(Dataset items)
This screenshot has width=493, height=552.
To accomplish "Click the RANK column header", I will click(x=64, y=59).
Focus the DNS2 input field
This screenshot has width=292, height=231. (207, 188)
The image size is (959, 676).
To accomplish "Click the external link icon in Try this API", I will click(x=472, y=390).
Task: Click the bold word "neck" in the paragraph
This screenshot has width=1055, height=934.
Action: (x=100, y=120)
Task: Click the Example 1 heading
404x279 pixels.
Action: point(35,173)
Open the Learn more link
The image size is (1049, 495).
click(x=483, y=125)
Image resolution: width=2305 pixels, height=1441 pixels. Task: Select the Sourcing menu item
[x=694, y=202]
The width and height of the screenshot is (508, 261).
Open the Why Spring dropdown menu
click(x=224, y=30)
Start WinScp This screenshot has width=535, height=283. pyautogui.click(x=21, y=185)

*Work required*
Copy out each line of the records where the word "accomplish" appears.

*Answer section*
To accomplish "Click the RANK column header", I will click(x=64, y=59).
To accomplish "Click the external link icon in Try this API", I will click(x=472, y=390).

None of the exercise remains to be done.